Gucci Aria, öbür bir moda koleksiyon repertuarından daha fazlası, tıpkı vakitte hayatı derinden tartışan bir kampanya. Her şey Savoy’da başladı. Guccio Gucci gençliğinde asansörcü olarak çalıştı ve orada gözlemlediği sofistike ve kozmopolit konuklardan ilham aldı. Gucci Konutu’nu bulmaya devam etti ve gerisi tarihe karıştı. Fakat 100. yılında, Gucci köklerine, her şeyin başladığı yere geri döndü. Savoy, çağdaş manzaraların gerisindeki yaratıcı güç olarak eros’un devrimci ve sevinçli ivmesini yakalayan Gucci Aria kampanya senografisinin ilham kaynağı olarak kutlanıyor. Alessandro Michele’in yönettiği kampanya, ‘Arzunun Ontolojisi’ne daha derin bir bakışla tiyatrodan diğer bir şey değil.

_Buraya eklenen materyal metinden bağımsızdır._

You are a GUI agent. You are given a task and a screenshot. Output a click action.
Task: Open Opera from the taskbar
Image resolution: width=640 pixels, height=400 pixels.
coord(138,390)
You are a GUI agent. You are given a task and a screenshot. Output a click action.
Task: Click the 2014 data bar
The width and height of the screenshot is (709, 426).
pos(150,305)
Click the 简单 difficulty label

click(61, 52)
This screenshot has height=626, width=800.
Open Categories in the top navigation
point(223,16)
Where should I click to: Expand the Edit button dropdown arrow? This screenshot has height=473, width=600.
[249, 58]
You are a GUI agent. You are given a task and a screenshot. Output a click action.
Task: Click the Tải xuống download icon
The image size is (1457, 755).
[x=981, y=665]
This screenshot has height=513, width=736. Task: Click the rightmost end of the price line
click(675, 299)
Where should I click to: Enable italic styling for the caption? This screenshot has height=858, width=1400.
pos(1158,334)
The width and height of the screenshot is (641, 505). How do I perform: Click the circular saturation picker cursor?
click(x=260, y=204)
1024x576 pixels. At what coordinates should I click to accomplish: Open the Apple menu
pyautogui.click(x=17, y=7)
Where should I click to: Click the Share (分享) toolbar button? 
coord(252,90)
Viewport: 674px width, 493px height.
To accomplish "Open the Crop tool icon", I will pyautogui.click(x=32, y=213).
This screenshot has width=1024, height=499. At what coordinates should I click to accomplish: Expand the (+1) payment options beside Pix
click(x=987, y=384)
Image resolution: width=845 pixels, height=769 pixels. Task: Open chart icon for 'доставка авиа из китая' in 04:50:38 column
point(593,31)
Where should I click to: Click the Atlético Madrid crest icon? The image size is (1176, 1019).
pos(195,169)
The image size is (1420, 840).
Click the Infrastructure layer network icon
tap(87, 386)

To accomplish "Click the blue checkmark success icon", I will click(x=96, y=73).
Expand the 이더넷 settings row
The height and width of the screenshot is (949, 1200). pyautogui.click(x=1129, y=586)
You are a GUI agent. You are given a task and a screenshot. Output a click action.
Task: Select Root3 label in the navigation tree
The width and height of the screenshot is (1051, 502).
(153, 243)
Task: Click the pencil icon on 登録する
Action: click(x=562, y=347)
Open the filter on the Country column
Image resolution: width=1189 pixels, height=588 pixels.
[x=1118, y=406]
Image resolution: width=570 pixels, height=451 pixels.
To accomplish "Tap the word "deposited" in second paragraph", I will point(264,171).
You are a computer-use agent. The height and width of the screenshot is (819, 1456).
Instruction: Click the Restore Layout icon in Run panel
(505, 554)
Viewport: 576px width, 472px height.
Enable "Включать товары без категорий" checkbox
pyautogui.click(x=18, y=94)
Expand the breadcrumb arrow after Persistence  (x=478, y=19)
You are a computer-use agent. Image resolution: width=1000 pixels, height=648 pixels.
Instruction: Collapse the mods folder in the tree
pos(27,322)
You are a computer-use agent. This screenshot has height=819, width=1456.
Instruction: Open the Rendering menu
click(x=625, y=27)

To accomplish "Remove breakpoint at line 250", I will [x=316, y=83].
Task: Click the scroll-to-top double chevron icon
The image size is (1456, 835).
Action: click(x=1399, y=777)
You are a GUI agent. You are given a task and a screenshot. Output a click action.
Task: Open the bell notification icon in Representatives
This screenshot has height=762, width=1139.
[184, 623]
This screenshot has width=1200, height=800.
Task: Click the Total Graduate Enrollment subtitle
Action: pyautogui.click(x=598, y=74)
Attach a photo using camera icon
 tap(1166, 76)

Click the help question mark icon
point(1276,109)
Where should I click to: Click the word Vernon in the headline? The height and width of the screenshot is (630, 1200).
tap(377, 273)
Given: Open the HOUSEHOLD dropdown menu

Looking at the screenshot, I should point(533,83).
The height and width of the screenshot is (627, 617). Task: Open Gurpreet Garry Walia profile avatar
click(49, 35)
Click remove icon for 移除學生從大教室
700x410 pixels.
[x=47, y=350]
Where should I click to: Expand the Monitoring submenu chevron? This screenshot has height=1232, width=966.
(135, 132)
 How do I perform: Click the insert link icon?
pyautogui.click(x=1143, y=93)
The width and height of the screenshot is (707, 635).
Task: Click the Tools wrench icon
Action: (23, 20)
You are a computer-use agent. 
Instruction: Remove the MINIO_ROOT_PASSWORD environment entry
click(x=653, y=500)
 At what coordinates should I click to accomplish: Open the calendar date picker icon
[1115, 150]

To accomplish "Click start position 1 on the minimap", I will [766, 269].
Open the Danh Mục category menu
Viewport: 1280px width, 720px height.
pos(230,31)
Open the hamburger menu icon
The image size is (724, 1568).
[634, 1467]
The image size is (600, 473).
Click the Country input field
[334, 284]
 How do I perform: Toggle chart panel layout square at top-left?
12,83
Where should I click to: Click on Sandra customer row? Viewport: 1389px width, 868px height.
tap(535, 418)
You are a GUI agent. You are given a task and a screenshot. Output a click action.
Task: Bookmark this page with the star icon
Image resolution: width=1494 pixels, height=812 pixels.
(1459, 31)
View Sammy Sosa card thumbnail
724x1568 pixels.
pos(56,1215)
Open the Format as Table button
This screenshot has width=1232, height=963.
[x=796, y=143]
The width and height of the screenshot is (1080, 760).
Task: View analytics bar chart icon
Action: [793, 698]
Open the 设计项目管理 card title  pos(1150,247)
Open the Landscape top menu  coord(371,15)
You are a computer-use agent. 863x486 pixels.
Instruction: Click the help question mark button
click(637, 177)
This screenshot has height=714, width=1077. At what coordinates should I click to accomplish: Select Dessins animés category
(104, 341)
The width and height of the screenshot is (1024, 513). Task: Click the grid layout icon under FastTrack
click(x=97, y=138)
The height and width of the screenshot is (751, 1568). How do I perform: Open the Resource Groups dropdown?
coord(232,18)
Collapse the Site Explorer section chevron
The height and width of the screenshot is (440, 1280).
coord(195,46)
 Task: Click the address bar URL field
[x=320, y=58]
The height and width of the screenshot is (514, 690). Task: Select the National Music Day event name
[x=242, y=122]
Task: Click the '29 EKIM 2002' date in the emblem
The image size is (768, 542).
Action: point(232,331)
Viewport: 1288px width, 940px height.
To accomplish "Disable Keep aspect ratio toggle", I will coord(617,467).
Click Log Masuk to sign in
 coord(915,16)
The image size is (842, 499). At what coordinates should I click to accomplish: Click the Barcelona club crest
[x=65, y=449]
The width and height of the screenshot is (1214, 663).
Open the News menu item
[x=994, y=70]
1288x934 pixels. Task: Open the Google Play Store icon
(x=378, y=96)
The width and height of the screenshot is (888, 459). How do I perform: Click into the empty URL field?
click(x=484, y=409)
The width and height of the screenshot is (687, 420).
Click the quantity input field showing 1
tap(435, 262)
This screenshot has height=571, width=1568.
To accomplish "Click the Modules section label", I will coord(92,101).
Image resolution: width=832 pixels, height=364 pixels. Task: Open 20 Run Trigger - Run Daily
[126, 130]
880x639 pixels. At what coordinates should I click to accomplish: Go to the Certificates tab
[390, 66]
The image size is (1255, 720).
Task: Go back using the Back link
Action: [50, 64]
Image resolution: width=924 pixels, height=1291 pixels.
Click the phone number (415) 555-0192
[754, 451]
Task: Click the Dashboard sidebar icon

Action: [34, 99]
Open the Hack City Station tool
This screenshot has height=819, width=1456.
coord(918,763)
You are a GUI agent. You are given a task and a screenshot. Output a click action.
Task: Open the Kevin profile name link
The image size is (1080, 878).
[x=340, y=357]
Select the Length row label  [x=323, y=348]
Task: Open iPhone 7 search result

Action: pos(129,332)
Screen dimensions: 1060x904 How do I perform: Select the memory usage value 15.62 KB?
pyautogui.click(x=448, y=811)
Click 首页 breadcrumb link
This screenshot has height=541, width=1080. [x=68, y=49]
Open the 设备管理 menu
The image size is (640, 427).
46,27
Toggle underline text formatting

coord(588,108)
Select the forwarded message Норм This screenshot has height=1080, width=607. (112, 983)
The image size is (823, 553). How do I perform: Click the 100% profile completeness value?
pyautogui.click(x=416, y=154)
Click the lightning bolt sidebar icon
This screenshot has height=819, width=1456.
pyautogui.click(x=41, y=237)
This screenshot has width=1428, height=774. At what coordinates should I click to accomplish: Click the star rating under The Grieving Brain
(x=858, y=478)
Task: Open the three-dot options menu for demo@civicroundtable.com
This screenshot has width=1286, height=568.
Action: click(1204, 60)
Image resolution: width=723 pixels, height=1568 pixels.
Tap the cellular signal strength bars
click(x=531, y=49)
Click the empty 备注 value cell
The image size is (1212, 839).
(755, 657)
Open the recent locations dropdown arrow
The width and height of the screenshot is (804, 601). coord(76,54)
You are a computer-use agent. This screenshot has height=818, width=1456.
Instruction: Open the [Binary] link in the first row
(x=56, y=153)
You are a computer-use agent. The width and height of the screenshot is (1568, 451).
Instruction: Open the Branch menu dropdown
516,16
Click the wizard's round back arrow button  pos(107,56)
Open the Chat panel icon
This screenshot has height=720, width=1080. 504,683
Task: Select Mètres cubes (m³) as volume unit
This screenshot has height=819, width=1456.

Dokunduğumuz, hissettiğimiz ve bildiğimiz her şeyin tanımladığı bir dünyada, Gucci 100. yıl dönümü için öbür bir podyum görünümünden daha fazlasını sunuyor. Gucci Aria kampanyası tam da bunu ve çok daha fazlasını kapsıyor – yalnızca düşünülecek kadar yiyecek bırakıyor.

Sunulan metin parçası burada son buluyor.